Why self-publish at all? I mean, I look at it as a version of feeding your own ego and the ability to claim that you’ve been published. I’m sure there aren’t any ‘set-up’ fees, but there’s fees on the back-end. Someone has to pay for your book being put into binding. You try and send that out to a publishing house (not self-publishing) and you’ll get laughed right out of the office.

My humble opinion, if you want to feed your ego and say that you’ve been published, then go with the self-publishing route. I understand that big writers have done it before. I’m just trying to say that if you get self-published, the chances of you getting a book into a publishing house (especially the one you just published) is about nil to none. The story that Avedis shared is heart-warming and gives inspiration. That’s the REAL version of self-publishing and the only way that I agree with.

Just my $0.02.

 
Avatar trident 9 posts

While clearly letting a professional do stuff is the best for most – and there is plenty of real garbage coming off the vanity presses, there are some real gems which get left behind by the big names, and self publishing is one of the only ways we’re ever likely to see them in print. So there certainly is a place for Self Publishing.

As I understand it (after a very cursory look), Createspace is a massive computerised database which is capable of selecting and printing one copy of a book at a time to fulfill an order. It’s able to maintain economies of scale because it’s doing this with 10’s of 1,000’s of books a day. Each copy is expensive (from memory around $9.00 for a 250pp paperback) so the margins are small. But if nothing else it’s a good way to test the water until a real publisher takes a look.

 
Avatar JCAllen 1022 posts

That’s not true, tnd. One of the biggest selling series of novels in Europe right now was started as a self-published novel: “A Year in the Merde” Stephen Crane?? The author self-published this book, had a few hundred copies printed.

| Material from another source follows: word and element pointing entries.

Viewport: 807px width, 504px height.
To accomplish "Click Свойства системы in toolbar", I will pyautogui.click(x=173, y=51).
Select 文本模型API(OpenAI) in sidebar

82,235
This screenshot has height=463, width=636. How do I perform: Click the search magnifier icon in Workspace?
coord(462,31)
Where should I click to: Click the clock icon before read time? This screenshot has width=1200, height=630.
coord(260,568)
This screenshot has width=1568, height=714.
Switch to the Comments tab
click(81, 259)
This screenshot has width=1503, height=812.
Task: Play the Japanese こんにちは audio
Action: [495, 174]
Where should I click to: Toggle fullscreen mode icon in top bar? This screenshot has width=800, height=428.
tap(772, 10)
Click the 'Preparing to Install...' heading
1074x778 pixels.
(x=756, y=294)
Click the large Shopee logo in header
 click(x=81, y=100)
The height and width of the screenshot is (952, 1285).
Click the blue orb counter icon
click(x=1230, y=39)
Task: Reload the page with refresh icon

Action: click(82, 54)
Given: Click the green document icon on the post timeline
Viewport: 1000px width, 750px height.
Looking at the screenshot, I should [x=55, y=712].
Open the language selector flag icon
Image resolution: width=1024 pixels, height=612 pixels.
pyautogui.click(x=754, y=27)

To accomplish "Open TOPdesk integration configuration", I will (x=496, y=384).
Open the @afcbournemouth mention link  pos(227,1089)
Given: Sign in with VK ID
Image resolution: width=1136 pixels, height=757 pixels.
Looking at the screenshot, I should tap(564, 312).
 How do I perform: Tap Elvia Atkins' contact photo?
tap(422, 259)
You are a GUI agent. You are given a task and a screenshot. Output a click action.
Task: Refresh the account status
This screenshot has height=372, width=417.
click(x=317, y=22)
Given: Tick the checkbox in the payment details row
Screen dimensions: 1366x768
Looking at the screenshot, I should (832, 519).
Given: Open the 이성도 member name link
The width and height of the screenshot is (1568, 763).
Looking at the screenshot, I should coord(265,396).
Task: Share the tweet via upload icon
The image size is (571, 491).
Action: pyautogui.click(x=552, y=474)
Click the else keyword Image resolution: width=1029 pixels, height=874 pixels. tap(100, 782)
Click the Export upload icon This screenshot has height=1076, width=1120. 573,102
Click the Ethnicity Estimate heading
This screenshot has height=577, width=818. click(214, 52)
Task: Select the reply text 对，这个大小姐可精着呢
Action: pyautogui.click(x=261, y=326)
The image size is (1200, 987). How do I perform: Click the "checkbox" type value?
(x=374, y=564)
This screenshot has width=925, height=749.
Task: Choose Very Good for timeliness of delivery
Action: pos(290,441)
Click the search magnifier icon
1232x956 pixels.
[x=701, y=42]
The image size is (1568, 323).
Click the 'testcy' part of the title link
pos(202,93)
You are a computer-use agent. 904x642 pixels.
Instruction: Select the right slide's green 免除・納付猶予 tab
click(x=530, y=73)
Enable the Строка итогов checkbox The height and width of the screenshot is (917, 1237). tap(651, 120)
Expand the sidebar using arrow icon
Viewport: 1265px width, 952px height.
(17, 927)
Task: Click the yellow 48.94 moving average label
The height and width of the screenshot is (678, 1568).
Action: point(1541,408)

I read the first book, didn’t find it particularly interesting. It sold millions after it was picked up by a big publisher.

 
Avatar Madame Claire 703 posts

Self-publishing… I used to view it as the last act of desperate wealthy writers, hoping vainly to publish their unedited guffsticks.

I still kinda do, but DC is right, alas. He has the wisdom of Solomon and the hips of Jacob. Look at them swing in the moonlight.

 
Avatar cdnsurfer 208 posts

DC is correct. Most writers and poets, even up until the 1970s, self-published to get in to the business before awards and recognition led to the larger publishing houses. The large, industrial publishing house is a creature of the 1950s. The hey-day of the large, industrial publishing house was the 1970s.

With that said, I have no interest in doing all THAT work to get my first novel published. I’m too lazy and it’s not my expertise. While I am working on that novel (and two other manuscripts) I am also building up my name with smaller works (short stories, poetry, essays, etc.) so that I have a decent publication history when I start approaching agents. I have also been developing a network of friends and acquaintances of published writers and editors, and leaders of the arts community. Who you know goes a long way in the world.

This doesn’t make the vanity presses, like PA, less evil. It opens the door to anybody with a few bucks in their pocket to get a book printed. A few of those works might be very good. The vast majority will be very, very bad. Agents merely screen work according to industry standards, so those works are “more likely” to be good. There are no guarantees of success – ever gone through the discount bin at your local bookstore?

Know your strengths and weaknesses. I know mine. Work them toward your goal, whatever that might be.